Artículo de información
José Carlos Botto Cayo y Abel Marcial Oruna Rodríguez
7 de noviembre del 2024
La mañana del 31 de mayo de 1970, la ciudad de Yungay vivía un domingo como cualquier otro. Nadie imaginaba que en cuestión de minutos un devastador terremoto sacudiría la región, desatando una gigantesca avalancha del nevado Huascarán que sepultaría para siempre a una próspera ciudad y a miles de sus habitantes. Lo que quedó fue solo el recuerdo de una de las mayores tragedias en la historia del Perú, un desastre que cambió la vida de toda una región y la manera en que el país ve los peligros de la naturaleza.
La historia de Yungay es el relato de una ciudad que desapareció en minutos, pero también es una historia de supervivencia y reconstrucción. De los 25,000 habitantes que tenía la ciudad, solo sobrevivieron 300 personas, la mayoría niños que se encontraban en el circo ese día y algunos pobladores que lograron subir al cementerio en la colina. Hoy, el lugar donde estuvo Yungay es un Campo Santo Nacional, un espacio sagrado que nos recuerda la importancia de entender y respetar las fuerzas de la naturaleza en los Andes peruanos.
Yungay antes de la tragedia: una próspera ciudad al pie del Huascarán
A los pies del imponente nevado Huascarán, la antigua ciudad de Yungay se alzaba como un importante centro urbano de la región Áncash, ubicada a 2,500 metros sobre el nivel del mar. Su posición privilegiada en el valle del río Santa la había convertido en un punto clave para el comercio y la agricultura local, beneficiándose de un clima favorable y tierras fértiles que permitían el desarrollo de diversas actividades agrícolas (Haller, 2010).

**Tarea planteada 1**. Vuelve a escribir, sin cambios, un fragmento del texto sobre Yungay: empieza en las palabras que contienen "Artículo de información" y termina después de "de la naturaleza.".
**Tarea planteada 2**. ¿Qué personas se nombran en el texto sobre Yungay? Enuméralas todas.
**Tarea planteada 3**. Prosigue el texto sobre Yungay a partir de su última oración.

**Filas de datos**.
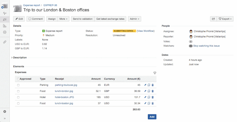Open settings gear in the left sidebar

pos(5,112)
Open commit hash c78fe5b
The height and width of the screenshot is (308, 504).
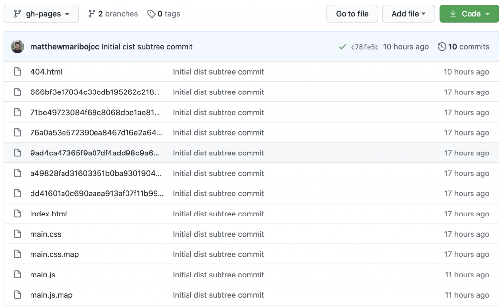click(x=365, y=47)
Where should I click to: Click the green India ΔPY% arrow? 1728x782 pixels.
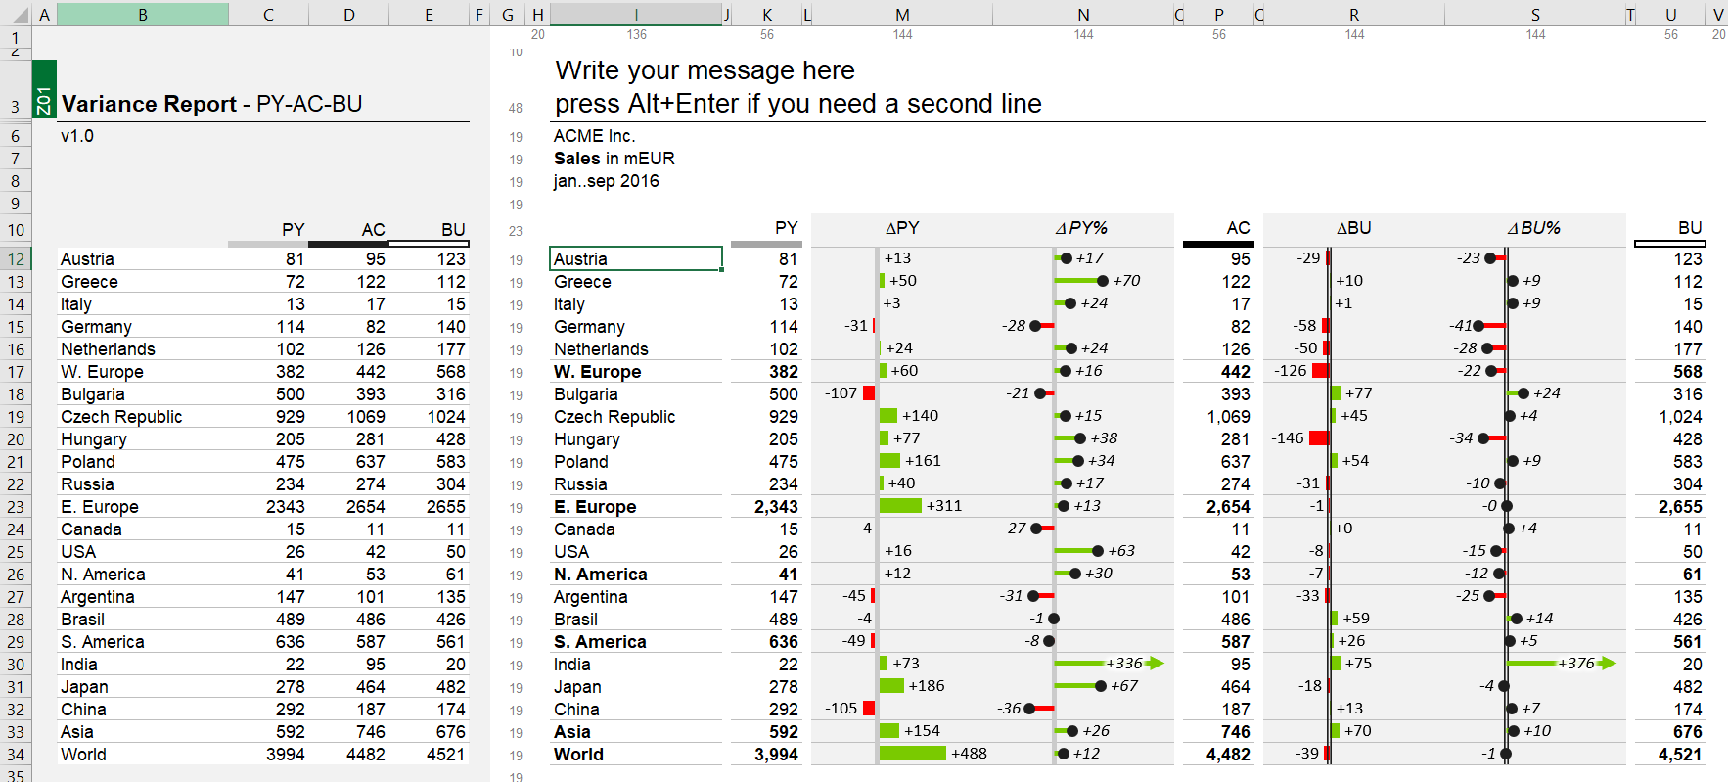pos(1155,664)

==

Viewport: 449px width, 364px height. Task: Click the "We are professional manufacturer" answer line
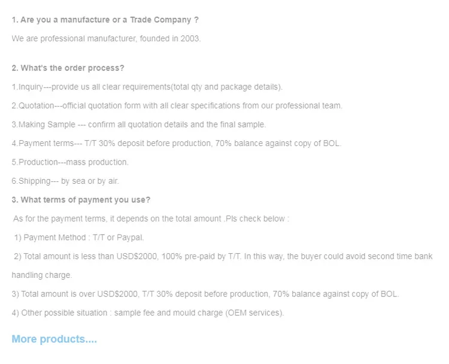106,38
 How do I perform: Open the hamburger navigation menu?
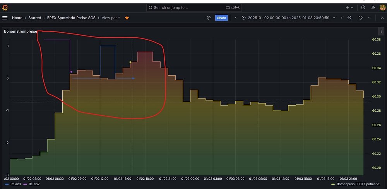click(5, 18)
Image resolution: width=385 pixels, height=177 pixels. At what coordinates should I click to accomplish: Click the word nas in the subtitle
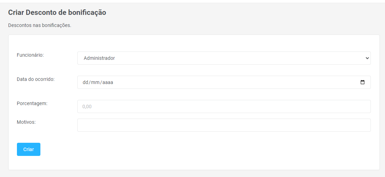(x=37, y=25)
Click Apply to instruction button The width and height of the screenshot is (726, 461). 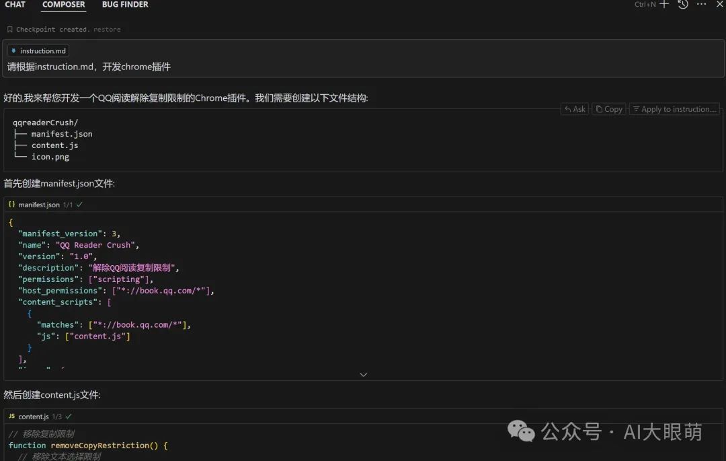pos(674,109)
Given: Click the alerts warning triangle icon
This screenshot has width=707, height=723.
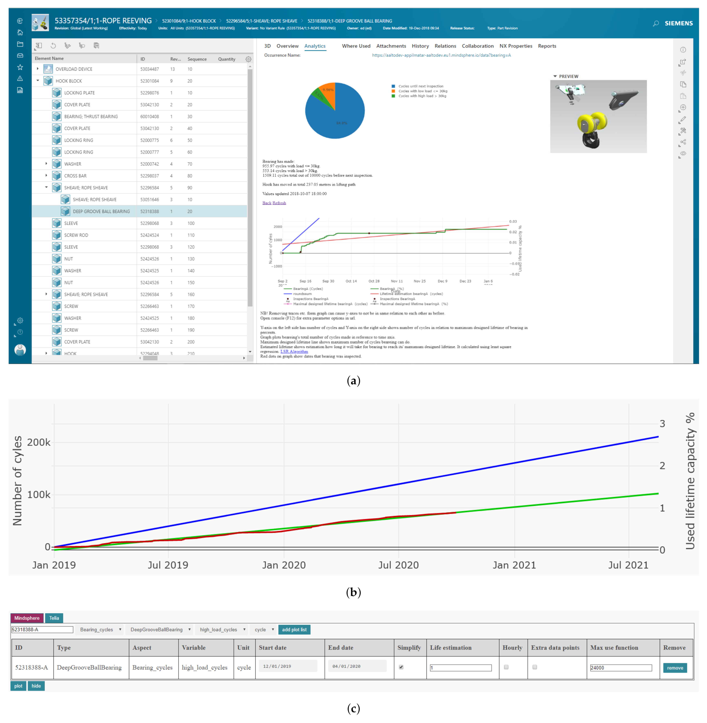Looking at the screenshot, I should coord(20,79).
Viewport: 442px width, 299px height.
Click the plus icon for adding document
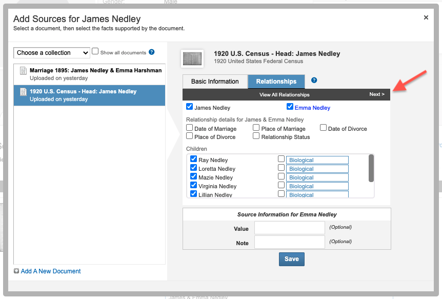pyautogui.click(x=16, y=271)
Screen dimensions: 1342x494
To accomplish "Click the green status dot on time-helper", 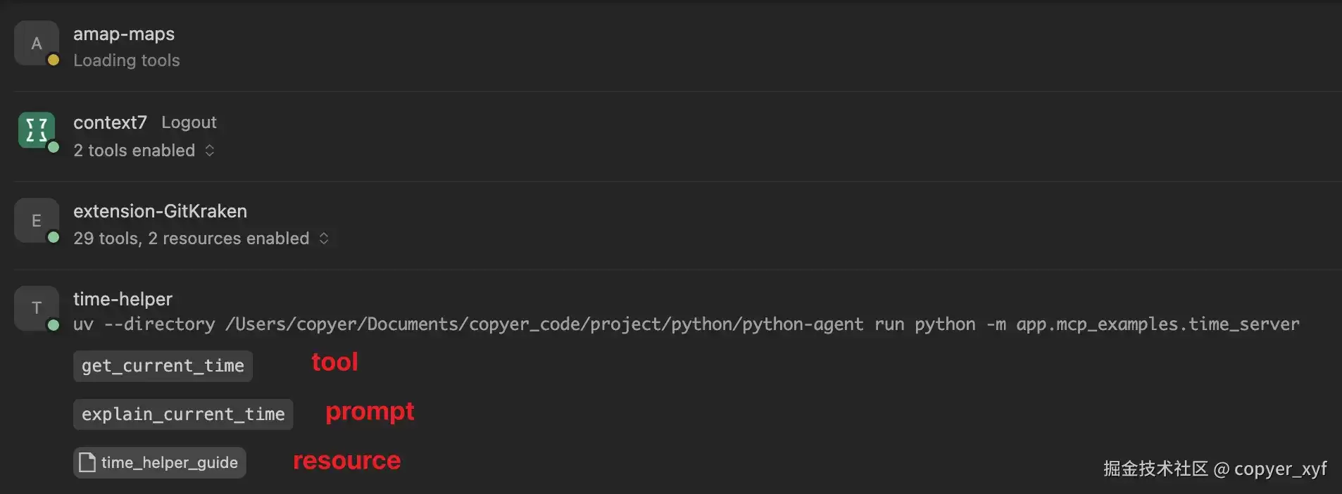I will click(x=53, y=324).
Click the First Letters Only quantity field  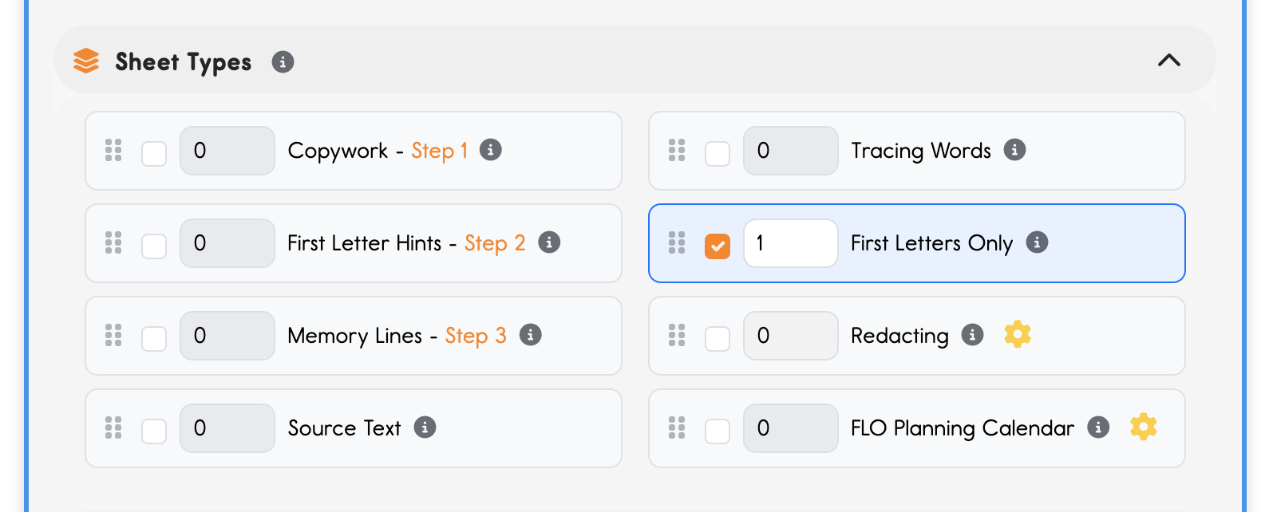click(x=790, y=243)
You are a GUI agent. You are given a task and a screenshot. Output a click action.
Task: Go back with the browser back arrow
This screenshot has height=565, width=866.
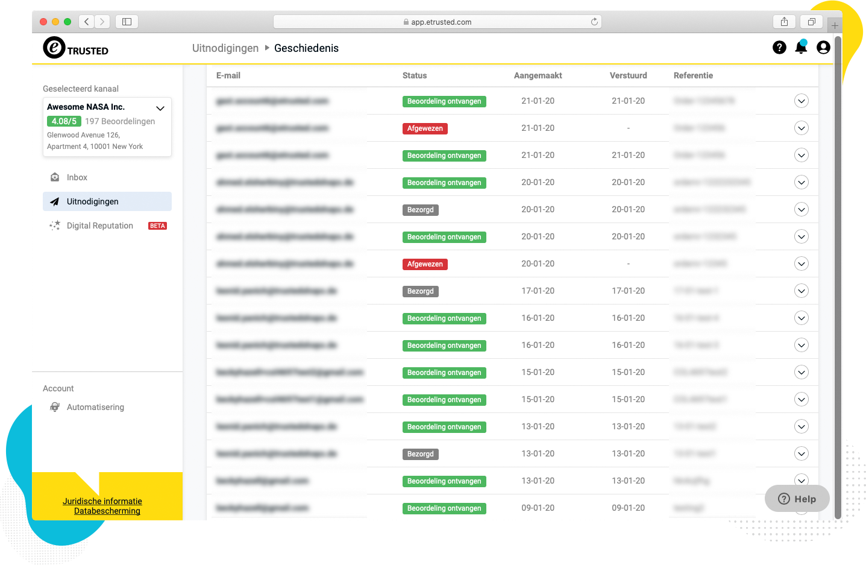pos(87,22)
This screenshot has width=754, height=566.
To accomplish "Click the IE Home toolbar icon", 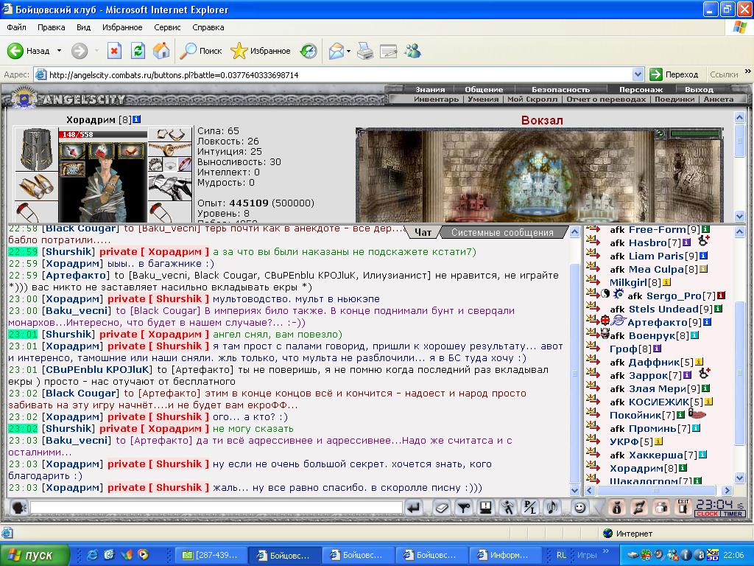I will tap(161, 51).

==

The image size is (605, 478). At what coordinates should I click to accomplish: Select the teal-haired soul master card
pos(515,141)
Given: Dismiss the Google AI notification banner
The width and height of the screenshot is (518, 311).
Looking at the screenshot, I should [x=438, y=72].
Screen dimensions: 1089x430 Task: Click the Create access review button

**Resultado final 1**.
Artículo de información
José Carlos Botto Cayo y Abel Marcial Oruna Rodríguez
7 de noviembre del 2024
La mañana del 31 de mayo de 1970, la ciudad de Yungay vivía un domingo como cualquier otro. Nadie imaginaba que en cuestión de minutos un devastador terremoto sacudiría la región, desatando una gigantesca avalancha del nevado Huascarán que sepultaría para siempre a una próspera ciudad y a miles de sus habitantes. Lo que quedó fue solo el recuerdo de una de las mayores tragedias en la historia del Perú, un desastre que cambió la vida de toda una región y la manera en que el país ve los peligros de la naturaleza.

**Resultado final 2**.
José Carlos Botto Cayo
Abel Marcial Oruna Rodríguez
Haller

**Resultado final 3**.
La ciudad, situada a 9° 8′ 20″ de latitud sur y 77° 44′ 40″ de longitud oeste, era el hogar de cerca de 5,000 habitantes que vivían en su zona urbana. Su ubicación entre las regiones biogeográficas de yunga y quechua le otorgaba condiciones especiales para el cultivo, con suficientes lluvias y agua proveniente del deshielo glaciar que alimentaba sus campos y sustentaba a su población (Haller, 2010).
Yungay no solo era la capital de su provincia, sino también un centro de actividad cultural y económica que atraía a personas de las comunidades rurales cercanas. Sus calles empedradas, su plaza mayor con sus características palmeras y su catedral eran el orgullo de los yungaínos, quienes habían construido una próspera comunidad a pesar de vivir en una zona de alta actividad sísmica, marcada por la falla de la Cordillera Blanca (Haller, 2010).
Lo que pocos sabían entonces era que la ciudad se había construido sobre depósitos de antiguas avalanchas prehistóricas del Huascarán. La vida transcurría con normalidad mientras los pobladores miraban al nevado como un guardián eterno de su ciudad, sin imaginar que ese mismo gigante de hielo y roca se convertiría en el protagonista de una de las mayores tragedias en la historia del Perú. El comercio florecía, los niños asistían a la escuela y las familias se reunían los domingos en la plaza principal, manteniendo vivas las tradiciones de una ciudad que pronto quedaría solo en la memoria (Haller, 2010).
El día que Yungay desapareció
El domingo 31 de mayo de 1970, a las 3:23 de la tarde, un violento terremoto de 7.7 grados en la escala de Richter sacudió la región Áncash. El movimiento fue tan fuerte que provocó que una enorme losa de hielo y rocas de 800 metros de ancho y 1.2 kilómetros de largo se desprendiera de la cara noreste del nevado Huascarán, iniciando una cadena de eventos que cambiaría para siempre la historia de Yungay (Lliboutry, 1970).
La avalancha, una mortífera mezcla de hielo, nieve, rocas, barro, agua, vegetación y escombros, se precipitó desde las alturas del nevado a una velocidad superior a los 200 kilómetros por hora. Los pobladores apenas tuvieron tiempo de reaccionar ante la inmensa masa que se acercaba. Algunos lograron correr hacia el cementerio, ubicado en una colina, mientras que un grupo de niños que disfrutaba de una función de circo en las afueras de la ciudad también consiguió salvarse. Para el resto de la población, el destino sería trágico, especialmente considerando que era domingo, día de mercado, cuando muchos campesinos de las zonas aledañas habían acudido a la ciudad (Lliboutry, 1970).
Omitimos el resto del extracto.